Saved data entries:

----------

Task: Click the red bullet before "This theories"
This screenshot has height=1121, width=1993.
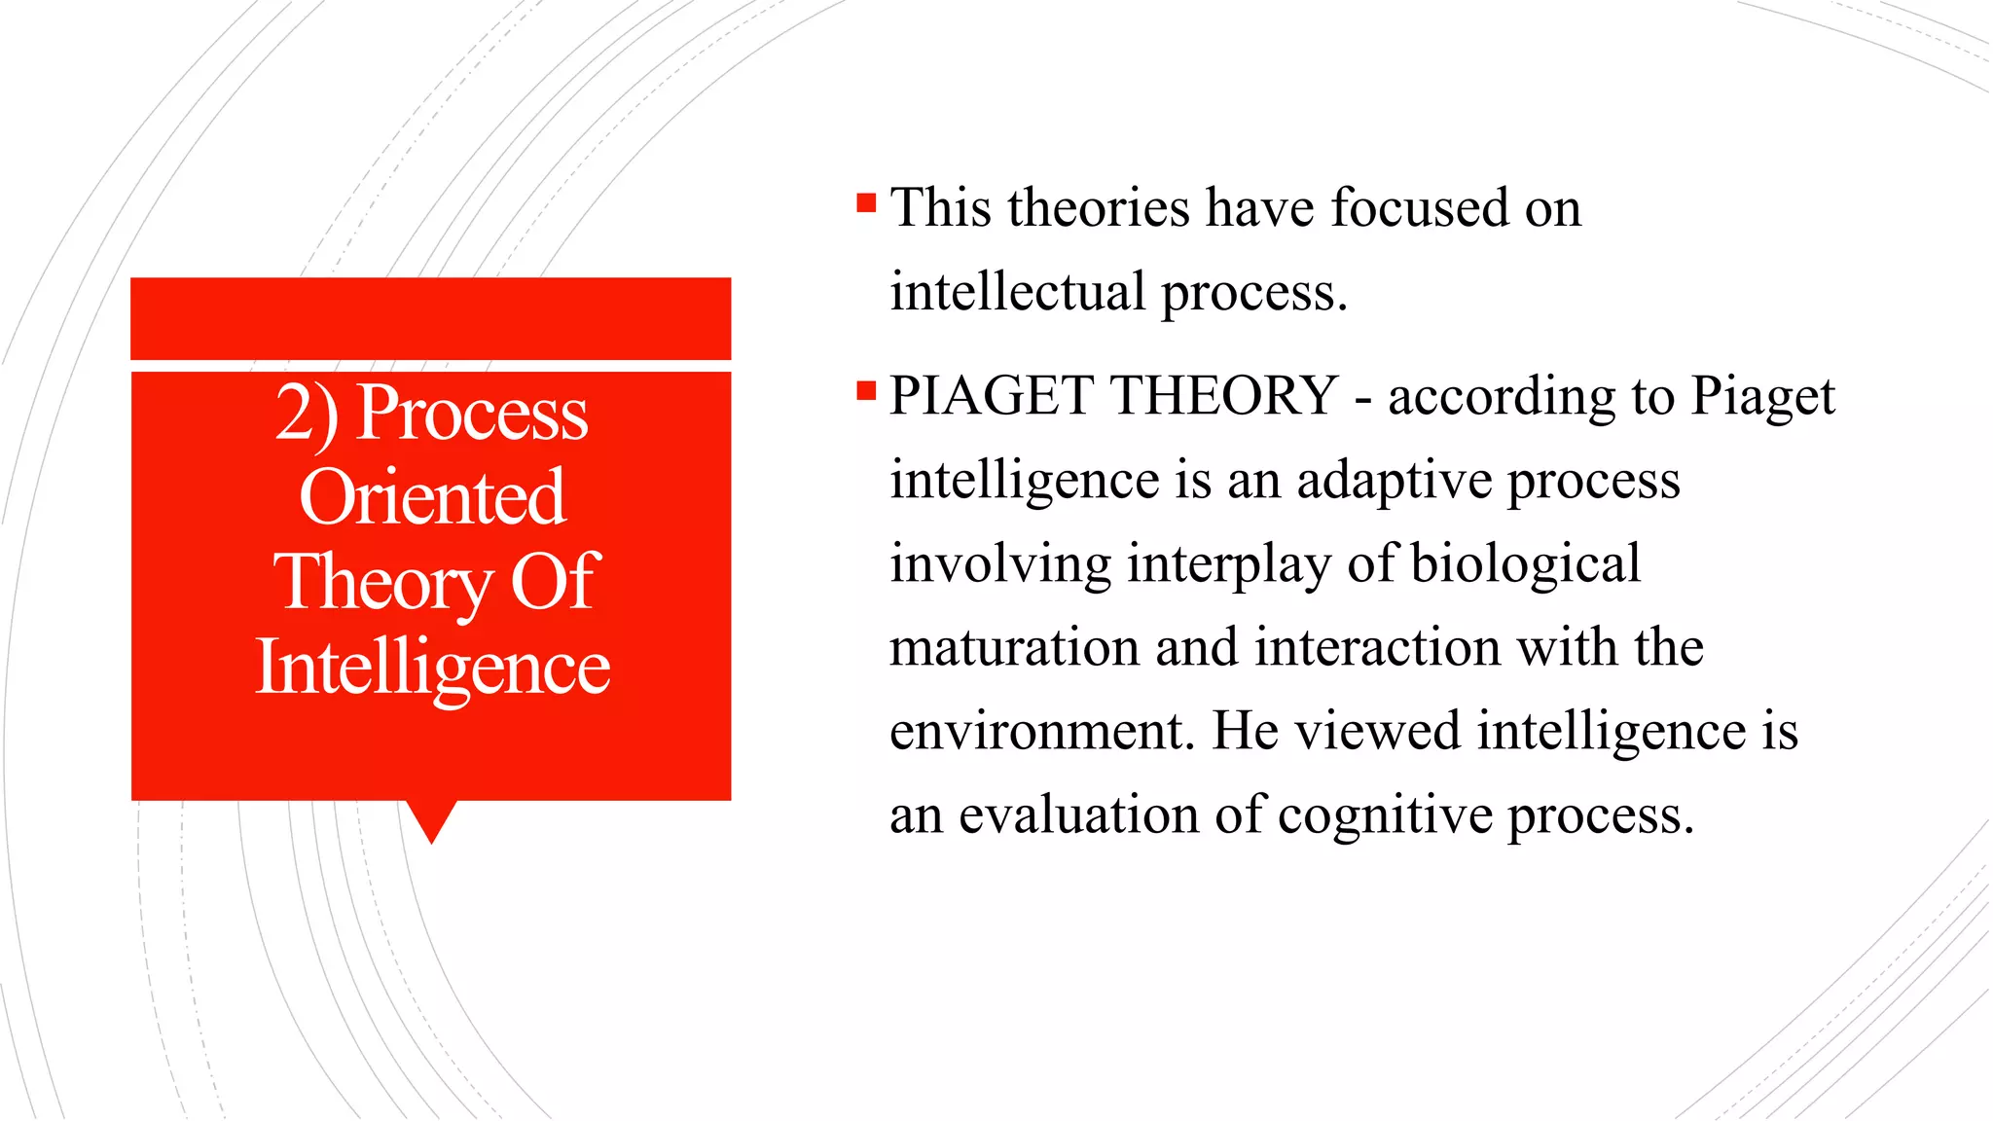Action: click(x=866, y=202)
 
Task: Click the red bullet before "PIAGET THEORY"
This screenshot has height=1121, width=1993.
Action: click(x=866, y=391)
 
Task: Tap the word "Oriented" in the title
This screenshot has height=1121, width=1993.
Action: click(x=432, y=498)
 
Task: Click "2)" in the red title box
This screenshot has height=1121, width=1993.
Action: click(x=308, y=414)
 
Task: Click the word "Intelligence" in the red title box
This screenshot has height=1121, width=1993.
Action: click(x=432, y=669)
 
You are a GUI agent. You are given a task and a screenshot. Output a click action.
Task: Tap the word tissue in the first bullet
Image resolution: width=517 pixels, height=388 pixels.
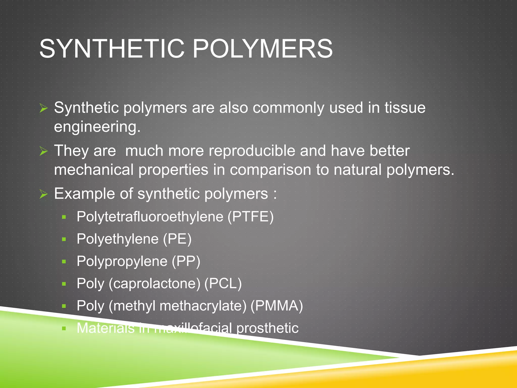tap(405, 108)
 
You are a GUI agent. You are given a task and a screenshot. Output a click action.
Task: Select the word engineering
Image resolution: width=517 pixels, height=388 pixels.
tap(97, 127)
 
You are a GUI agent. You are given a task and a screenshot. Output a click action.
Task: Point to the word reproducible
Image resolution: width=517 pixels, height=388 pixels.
tap(252, 151)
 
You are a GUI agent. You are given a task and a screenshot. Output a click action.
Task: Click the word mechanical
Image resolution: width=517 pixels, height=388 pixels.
tap(94, 169)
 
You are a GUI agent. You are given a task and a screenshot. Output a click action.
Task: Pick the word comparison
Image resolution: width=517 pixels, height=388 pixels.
tap(270, 169)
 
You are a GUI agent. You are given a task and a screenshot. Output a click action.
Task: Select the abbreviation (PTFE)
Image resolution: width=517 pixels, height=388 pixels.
tap(251, 217)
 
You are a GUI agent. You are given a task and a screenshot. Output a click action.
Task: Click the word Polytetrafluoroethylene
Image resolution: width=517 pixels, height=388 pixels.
tap(150, 217)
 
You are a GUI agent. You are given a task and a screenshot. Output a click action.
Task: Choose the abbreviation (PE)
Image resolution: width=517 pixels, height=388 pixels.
tap(177, 239)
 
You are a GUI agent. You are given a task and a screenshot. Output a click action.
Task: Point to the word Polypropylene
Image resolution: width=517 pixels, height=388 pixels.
tap(122, 261)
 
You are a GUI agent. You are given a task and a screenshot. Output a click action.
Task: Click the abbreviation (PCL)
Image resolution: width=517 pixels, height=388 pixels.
tap(223, 283)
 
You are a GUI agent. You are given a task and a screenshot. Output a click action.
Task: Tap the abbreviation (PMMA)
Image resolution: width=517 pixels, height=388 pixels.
tap(276, 306)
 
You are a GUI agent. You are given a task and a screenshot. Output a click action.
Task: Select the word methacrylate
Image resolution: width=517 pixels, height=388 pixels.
tap(203, 306)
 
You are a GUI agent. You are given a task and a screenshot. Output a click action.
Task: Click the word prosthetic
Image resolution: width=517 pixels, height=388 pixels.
tap(267, 328)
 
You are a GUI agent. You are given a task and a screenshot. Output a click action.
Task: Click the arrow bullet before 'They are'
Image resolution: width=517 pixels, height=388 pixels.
tap(44, 151)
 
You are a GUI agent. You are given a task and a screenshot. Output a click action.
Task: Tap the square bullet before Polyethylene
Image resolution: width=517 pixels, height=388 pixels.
tap(64, 239)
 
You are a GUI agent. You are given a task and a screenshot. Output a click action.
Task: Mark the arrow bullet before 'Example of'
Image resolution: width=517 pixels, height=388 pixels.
tap(44, 194)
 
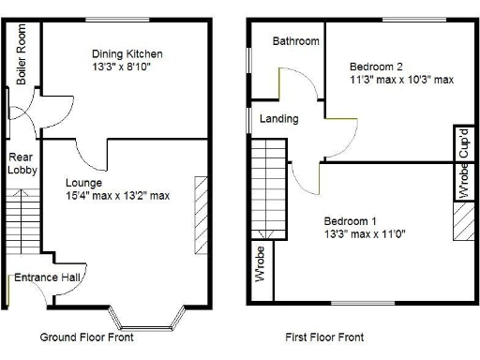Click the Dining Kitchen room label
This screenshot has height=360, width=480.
point(127,53)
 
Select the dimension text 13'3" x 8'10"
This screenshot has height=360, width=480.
point(122,68)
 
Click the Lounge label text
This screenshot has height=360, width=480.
point(84,182)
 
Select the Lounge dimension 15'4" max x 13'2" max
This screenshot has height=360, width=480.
point(117,196)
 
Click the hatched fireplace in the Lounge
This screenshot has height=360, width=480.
point(200,214)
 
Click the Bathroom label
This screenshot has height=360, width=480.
point(295,41)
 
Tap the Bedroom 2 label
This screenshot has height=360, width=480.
point(376,67)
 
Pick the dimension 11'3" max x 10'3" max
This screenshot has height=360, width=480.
point(401,80)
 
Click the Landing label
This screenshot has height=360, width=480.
point(279,119)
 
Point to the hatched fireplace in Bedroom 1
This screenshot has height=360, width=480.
point(461,224)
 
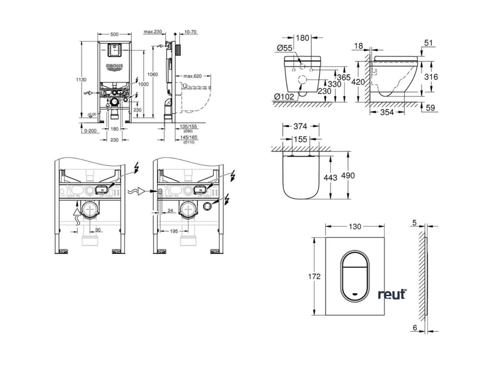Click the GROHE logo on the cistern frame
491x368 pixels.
pyautogui.click(x=115, y=67)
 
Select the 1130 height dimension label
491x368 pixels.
pyautogui.click(x=81, y=80)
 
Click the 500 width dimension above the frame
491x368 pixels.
pyautogui.click(x=115, y=34)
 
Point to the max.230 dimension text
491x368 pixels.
pyautogui.click(x=153, y=32)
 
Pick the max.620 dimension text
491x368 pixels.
pyautogui.click(x=191, y=76)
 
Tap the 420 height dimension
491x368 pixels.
pyautogui.click(x=359, y=81)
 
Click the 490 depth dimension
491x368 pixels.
pyautogui.click(x=348, y=176)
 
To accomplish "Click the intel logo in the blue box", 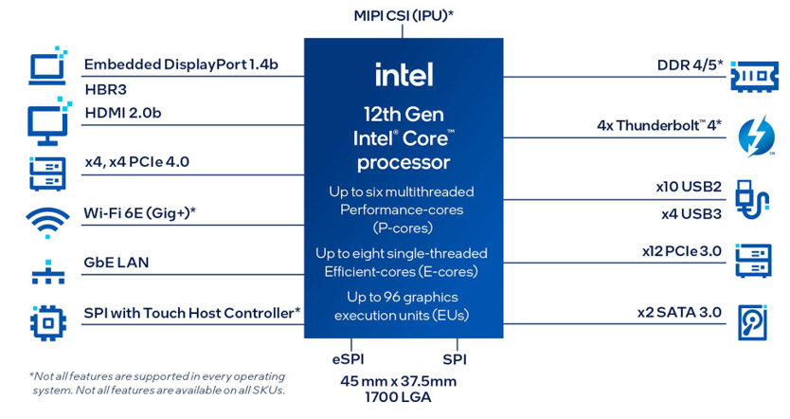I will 404,74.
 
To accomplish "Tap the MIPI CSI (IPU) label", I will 404,14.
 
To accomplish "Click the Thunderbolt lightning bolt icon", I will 757,135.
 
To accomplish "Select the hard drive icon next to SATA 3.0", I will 756,322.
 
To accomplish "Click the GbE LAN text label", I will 116,263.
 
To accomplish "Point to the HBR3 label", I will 105,90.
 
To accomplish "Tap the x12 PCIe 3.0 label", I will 682,251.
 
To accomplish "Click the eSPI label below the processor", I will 348,359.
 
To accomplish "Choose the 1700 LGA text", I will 404,398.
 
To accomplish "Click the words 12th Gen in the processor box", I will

----------

■ STATED GOAL: Rename "screenshot" to "image" in the rows from the start through the line holding "Action: click(x=308, y=414)", inclusive, changing nothing else. Leave the pictures out of your answer.

■ THE SOLUTION:
Task: Click the red bullet before "This theories"
This image has height=1121, width=1993.
Action: click(x=866, y=202)
 
Task: Click the red bullet before "PIAGET THEORY"
This image has height=1121, width=1993.
Action: click(x=866, y=391)
 
Task: Tap the word "Oriented" in the title
This image has height=1121, width=1993.
Action: click(x=432, y=498)
 
Task: Click "2)" in the red title box
This image has height=1121, width=1993.
Action: click(x=308, y=414)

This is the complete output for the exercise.